Not true. The certification from each state (see
https://www.archives.gov/electoral-college/2020) contains the signatures of all electors and the number of electoral votes given to the presidential and vice presidential candidates.
If a state has ten electoral votes and Biden and Harris each get ten we know how every elector voted for both president an vp. This is what occurs in almost every state.
In a state like Nebraska that divides its 5 electoral votes among 3 congressional districts and 2 at-large we also know how all 5 of those electors voted because we know which congressional district they represent and which are the two at-large electors.
Because many states have fines for faithless electors or can even replace them we have to know which electors did not vote as pledged in order to punish them.
"When the Electoral College electors cast their ballots on Dec. 18, will we all know whom they voted for and if any of them are “faithless”?
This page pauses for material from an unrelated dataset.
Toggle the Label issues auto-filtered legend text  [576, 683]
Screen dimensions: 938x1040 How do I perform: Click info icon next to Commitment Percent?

We’ll know. Electors are already pledged to vote for the winner of the popular vote in their state (except for Maine and Nebraska, which cast their votes proportionately), so there’s nothing secret about it.
If an elector decides to be faithless and vote for someone besides who they are pledged to, he or she would have to publicly refuse to sign the pre-printed certificate. Although exact procedures vary from state to state, in general on the day electors vote they meet in public at their respective state capitols."
"OLYMPIA — One-third of Washington’s 12 Democratic presidential electors went rogue on Monday, breaking pledges to honor the
state’s popular vote for Democrat Hillary Clinton.In acts of symbolic protest, three voted instead for former Secretary of State Colin Powell, while one voted for
Faith Spotted Eagle, a Native American elder and activist from South Dakota. Under state law, the four electors who didn’t heed Washington’s popular vote now face fines of up to $1,000. A spokesman for Washington Secretary of State Kim Wyman confirmed her office will enforce that penalty
Three of them — Bret Chiafalo, Levi Guerra and Esther John — supported Powell, who served as former U.S. secretary of state under Republican President George W. Bush. The trio was part of the “Hamilton electors” movement that hoped to ally with GOP electors in others states in denying Trump the required 270 electoral-vote majority he needed to be sworn in as president next month.
Robert Satiacum, a member of the Puyallup Tribe, had blasted Clinton for failing to take a strong stand against the proposed Dakota Access Pipeline despite its implications for the planet. On Monday, he said his electoral vote was for “a real leader” instead of Clinton, citing Faith Spotted Eagle’s environmental activism."
I now understand your point about exit polls.
Is this the opening sentence you are talking about? "Y
es, electoral votes count regardless of who they voted for. However, these votes did not mean 1) that each state did not give most of its electoral votes to the popular vote winner; 2) or that those faithless electoral votes changed who won the electoral college and became president."
If so, please point out anything about that statement that is incorrect. Again, there have been relatively few faithless electors and never have they affected a presidential outcome.
If there had never been any faithless electors and they all voted for the popular vote winner in their state it would not have changed the result of any of the 59 presidential elections.